EXERCISE GOAL: Determine how many lines of the listing below contain the string "width", and state only that number.

ENTRIES SHOWN:
++++++
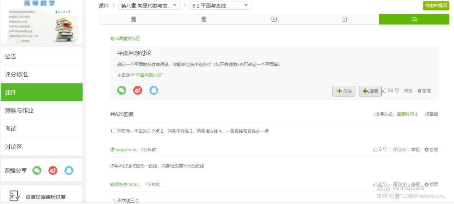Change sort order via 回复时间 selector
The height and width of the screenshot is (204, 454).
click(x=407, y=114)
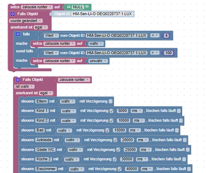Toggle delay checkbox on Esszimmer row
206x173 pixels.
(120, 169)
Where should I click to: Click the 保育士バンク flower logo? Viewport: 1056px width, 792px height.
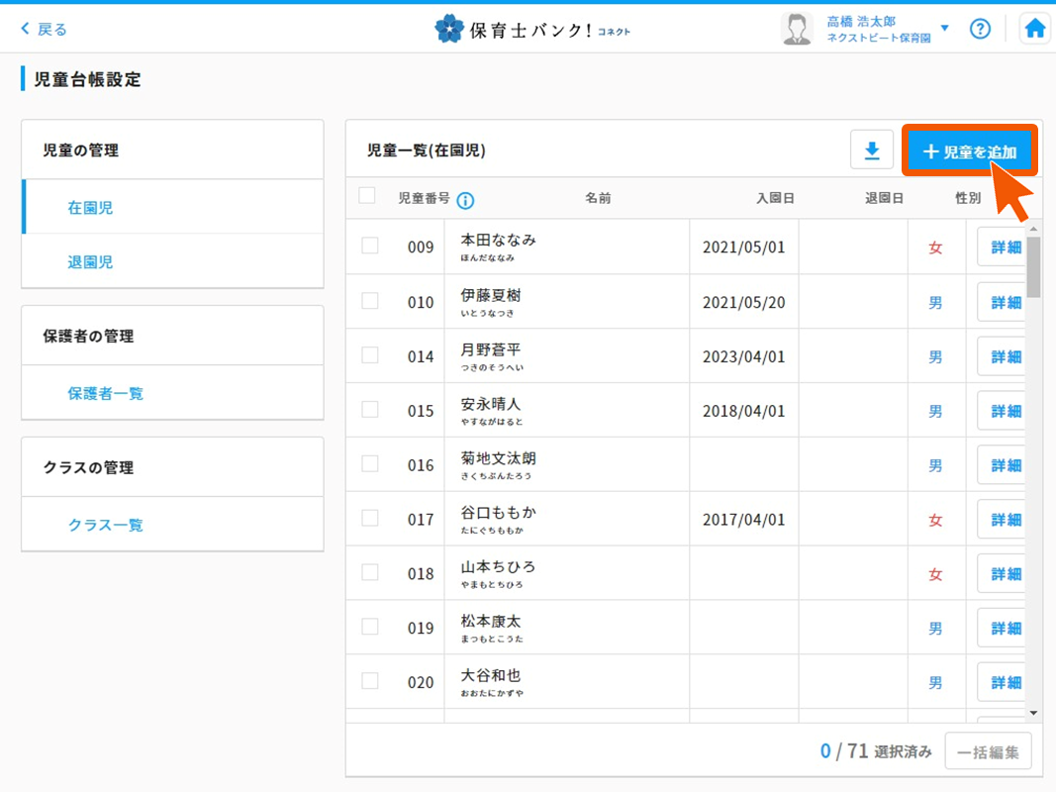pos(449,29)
++++++
THE RESPONSE: 2